Gota: Diagnóstico, Fatores de Risco e Manejo Terapêutico

Hospital Alemão Oswaldo Cruz (SP) — Prova 2024

Enunciado

Homem de 54 anos de idade queixa-se de dor em pé direito, na região articular interfalangianas de 1o e 2o dedos, de surgimento agudo, com hiperemia e calor local. Nega trauma e febre. Associa o início desta crise após confraternização em um churrasco com amigos. Refere 2 episódios semelhantes no último ano que melhoraram com o uso de anti-inflamatório. É tabagista de 30 maços-ano e etilista social.
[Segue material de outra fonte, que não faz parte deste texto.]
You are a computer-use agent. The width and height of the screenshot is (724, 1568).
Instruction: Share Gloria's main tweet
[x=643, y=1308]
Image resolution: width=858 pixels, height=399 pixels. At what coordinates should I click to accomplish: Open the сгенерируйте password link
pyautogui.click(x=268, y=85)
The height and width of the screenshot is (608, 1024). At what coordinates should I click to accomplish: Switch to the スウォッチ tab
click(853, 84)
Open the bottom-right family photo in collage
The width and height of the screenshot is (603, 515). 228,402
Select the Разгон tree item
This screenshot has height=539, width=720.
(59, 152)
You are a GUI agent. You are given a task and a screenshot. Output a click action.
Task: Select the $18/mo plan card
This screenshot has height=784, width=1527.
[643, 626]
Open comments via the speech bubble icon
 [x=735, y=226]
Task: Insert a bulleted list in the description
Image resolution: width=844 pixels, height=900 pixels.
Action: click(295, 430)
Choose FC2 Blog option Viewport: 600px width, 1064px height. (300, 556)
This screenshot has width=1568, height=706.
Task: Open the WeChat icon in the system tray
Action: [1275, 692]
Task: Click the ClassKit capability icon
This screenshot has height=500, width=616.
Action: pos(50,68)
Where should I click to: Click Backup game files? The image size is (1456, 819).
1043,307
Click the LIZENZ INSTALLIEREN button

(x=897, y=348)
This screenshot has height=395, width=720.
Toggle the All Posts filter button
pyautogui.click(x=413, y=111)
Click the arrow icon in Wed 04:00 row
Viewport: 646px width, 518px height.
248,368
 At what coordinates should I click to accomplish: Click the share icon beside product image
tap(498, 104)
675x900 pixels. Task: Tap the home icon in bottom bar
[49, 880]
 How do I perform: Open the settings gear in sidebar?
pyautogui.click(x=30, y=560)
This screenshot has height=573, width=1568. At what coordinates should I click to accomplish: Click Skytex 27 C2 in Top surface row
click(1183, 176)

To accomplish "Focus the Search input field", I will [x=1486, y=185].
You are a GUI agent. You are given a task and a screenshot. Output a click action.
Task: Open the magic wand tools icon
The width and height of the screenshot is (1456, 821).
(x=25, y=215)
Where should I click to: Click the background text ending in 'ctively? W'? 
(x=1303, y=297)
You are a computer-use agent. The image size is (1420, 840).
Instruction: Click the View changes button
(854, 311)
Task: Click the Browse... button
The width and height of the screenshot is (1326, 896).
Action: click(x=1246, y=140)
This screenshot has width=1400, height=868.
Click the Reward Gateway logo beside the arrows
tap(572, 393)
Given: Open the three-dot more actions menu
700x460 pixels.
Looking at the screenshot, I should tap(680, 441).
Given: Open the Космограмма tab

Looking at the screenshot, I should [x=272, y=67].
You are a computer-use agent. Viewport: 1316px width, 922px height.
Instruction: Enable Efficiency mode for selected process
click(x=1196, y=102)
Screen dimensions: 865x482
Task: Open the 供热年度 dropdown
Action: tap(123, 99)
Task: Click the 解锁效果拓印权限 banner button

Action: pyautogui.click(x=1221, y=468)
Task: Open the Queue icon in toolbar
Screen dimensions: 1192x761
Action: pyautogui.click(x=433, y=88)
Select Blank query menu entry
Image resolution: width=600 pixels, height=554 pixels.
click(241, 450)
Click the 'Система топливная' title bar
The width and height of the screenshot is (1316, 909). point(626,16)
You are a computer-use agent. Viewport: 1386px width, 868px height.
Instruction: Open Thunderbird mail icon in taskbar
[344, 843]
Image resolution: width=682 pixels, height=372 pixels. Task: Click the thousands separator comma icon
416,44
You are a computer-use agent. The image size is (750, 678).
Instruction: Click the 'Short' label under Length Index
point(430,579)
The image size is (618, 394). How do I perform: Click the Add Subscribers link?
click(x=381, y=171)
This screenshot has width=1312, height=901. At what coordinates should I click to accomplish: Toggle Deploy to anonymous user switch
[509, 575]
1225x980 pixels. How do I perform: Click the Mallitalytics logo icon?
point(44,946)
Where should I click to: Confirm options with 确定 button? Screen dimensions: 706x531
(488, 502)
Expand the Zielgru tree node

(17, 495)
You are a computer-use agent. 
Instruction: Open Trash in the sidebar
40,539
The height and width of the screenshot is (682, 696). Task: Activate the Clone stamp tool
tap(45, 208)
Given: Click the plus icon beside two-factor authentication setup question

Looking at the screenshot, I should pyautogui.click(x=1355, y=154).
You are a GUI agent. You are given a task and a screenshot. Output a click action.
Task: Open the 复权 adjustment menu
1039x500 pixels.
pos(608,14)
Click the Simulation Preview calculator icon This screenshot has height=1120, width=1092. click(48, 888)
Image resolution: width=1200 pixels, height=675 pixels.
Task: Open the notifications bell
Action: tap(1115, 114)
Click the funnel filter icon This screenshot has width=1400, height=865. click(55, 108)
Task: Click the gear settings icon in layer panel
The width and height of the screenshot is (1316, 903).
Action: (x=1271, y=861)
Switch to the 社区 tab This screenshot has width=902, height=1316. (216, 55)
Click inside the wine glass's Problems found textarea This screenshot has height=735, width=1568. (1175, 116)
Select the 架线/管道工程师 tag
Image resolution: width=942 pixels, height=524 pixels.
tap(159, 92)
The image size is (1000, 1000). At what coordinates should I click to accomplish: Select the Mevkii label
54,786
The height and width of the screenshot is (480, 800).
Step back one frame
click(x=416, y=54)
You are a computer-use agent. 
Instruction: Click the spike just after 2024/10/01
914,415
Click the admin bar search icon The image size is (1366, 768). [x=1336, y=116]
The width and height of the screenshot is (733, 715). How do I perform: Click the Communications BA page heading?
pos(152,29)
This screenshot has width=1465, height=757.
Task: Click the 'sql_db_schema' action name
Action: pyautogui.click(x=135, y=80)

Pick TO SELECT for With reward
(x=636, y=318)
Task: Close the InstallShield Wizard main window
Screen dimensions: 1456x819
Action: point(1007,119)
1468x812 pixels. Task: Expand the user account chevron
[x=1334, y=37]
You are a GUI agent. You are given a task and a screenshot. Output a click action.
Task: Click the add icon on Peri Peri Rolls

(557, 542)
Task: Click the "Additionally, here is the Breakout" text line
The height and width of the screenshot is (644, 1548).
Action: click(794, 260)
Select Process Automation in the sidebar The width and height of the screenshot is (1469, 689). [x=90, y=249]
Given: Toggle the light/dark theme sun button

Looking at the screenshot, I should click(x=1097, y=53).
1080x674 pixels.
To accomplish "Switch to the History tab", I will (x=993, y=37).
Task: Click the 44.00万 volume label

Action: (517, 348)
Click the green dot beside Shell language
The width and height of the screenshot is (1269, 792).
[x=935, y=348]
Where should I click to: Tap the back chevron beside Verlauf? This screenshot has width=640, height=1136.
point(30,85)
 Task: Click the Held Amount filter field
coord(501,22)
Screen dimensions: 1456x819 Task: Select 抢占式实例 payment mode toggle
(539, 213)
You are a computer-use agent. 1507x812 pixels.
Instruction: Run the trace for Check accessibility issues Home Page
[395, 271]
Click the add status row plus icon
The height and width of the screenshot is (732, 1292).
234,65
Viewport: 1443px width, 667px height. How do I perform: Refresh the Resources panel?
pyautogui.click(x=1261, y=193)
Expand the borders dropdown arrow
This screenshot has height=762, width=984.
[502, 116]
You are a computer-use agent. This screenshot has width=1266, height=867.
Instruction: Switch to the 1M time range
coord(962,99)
IMC de 36 kg/m2 . Em relação à doença que justifica a queixa do paciente, assim como a descompensação apresentada, assinale a alternativa correta.

Alternativas

  1. A) Orientação dietética e redução de peso não apresentam benefícios comprovados no controle de doença e das crises.
  2. B) Está indicado o tratamento com terapia hipouricemiante por conta de episódios recorrentes.
  3. C) Deve-se realizar a dosagem de ácido úrico imediatamente e, se normal, exclui-se o diagnóstico de gota.
  4. D) Para o diagnóstico da artropatia em questão é necessário a coleta de hemograma e proteína C reativa.
  5. E) Somente após realização da punção articular deve-se avaliar alguma opção terapêutica.

Pérola Clínica

Gota recorrente ou tofos → terapia hipouricemiante (alopurinol) após controle da crise aguda.

Resumo-Chave

O paciente apresenta quadro clássico de gota aguda, com fatores de risco como IMC elevado, etilismo e histórico de crises recorrentes. A recorrência é uma indicação para iniciar terapia hipouricemiante após a resolução da crise aguda.

Contexto Educacional

A gota é uma doença inflamatória articular causada pela deposição de cristais de urato monossódico nas articulações e tecidos periarticulares, resultante da hiperuricemia. Caracteriza-se por crises de artrite aguda, geralmente monoarticular, com dor intensa, hiperemia, calor e edema. É uma das artropatias inflamatórias mais comuns e sua prevalência tem aumentado devido a mudanças no estilo de vida. O paciente apresenta um quadro clínico clássico de gota, com dor aguda em interfalangianas, hiperemia e calor local, associado a fatores de risco como obesidade (IMC 36), etilismo e dieta rica em purinas (churrasco). O histórico de episódios semelhantes recorrentes é um ponto crucial. A recorrência das crises de gota é uma indicação clara para o início da terapia hipouricemiante, que visa reduzir os níveis séricos de ácido úrico e prevenir novas deposições de cristais. Medicamentos como o alopurinol são a primeira linha para essa finalidade, mas devem ser iniciados após o controle da crise aguda para evitar a mobilização de cristais e piora da inflamação. A dosagem de ácido úrico durante a crise pode ser enganosa, e o diagnóstico definitivo é feito pela análise do líquido sinovial.

Perguntas Frequentes

Quais são os principais fatores de risco para o desenvolvimento de gota?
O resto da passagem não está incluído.